Optical devices for high speed optical communications
Date of Completion
For high speed optical communications, we need lasers and modulators that can operate at high speeds. In lasers and modulators used for high speed communications, various properties, such as, the spectral width under modulation, and relaxation oscillation frequency, determine the high speed performance of these devices. It is also important to study the various multiplexing and demultiplexing techniques used to make these already fast devices operate at even higher rates. This thesis reports a study of sources for high speed communication systems and their application in very high speed time division multiplexed transmissions. ^ Semiconductor sources with integrated electroabsorption modulators and distributed feedback lasers (EML) are important for high speed (2.5 Gb/s and higher) transmission systems.
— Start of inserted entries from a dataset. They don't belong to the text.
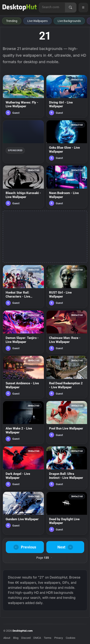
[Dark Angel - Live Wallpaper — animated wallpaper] (23, 468)
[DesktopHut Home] (20, 8)
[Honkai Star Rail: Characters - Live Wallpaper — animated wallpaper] (23, 286)
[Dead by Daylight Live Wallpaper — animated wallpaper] (67, 513)
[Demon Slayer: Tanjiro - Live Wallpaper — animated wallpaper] (23, 332)
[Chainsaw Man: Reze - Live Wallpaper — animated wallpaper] (67, 332)
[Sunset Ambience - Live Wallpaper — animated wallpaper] (23, 377)
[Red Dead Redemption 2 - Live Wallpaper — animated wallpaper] (67, 377)
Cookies (70, 638)
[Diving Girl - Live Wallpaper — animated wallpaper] (67, 96)
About (7, 638)
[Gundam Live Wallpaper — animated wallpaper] (23, 513)
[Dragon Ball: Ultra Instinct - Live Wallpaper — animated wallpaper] (67, 468)
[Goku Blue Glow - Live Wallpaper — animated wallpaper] (67, 142)
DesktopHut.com (22, 631)
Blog (16, 638)
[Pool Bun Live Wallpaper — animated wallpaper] (67, 422)
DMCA (37, 638)
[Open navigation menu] (83, 8)
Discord (26, 638)
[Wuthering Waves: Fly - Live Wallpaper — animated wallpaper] (23, 96)
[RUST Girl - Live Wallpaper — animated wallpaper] (67, 286)
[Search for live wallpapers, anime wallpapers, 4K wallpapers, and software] (52, 7)
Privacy (58, 638)
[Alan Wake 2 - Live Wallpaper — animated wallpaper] (23, 422)
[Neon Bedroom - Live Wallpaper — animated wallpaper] (67, 187)
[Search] (70, 8)
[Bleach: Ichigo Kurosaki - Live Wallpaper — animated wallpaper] (23, 187)
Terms (48, 638)
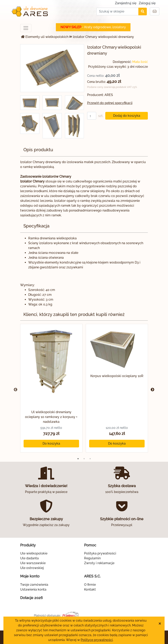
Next (152, 390)
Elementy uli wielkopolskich (47, 37)
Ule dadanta (30, 558)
These devices have very low spectral width under modulation which reduces the effect of fiber chromatic dispersion. Various properties, such as, the linewidth enhancement factor (α-factor) and relative intensity noise (RIN) of EMLs are extensively studied. Modulation doping of a multi-quantum-well laser, can reduce the α-factor and the relative intensity noise, and increase the relaxation oscillation frequency. We have investigated theoretically these various properties of a modulation doped InGaAsP quantum well (QW) laser emitting at 1.55 μm. Rational harmonic mode-locking is potentially an important source for generation of high frequency pulse trains needed for ultra-high speed networks. But in order to use these pulses in optical communication we need to stabilize them. We have studied a new method to stabilize a fiberlaser. ^ Ultrahigh-speed optical time-division-multiplexed (TDM) transmission technologies are essential to construct the ultrahigh-speed all-optical networks needed in the multimedia era. The demultiplexing technique will be realized using the LiNbO3 Mach-zender modulators. ^
Choudhury, Niloy, "Optical devices for high speed optical communications" (2000). Doctoral Dissertations. AAI9991572.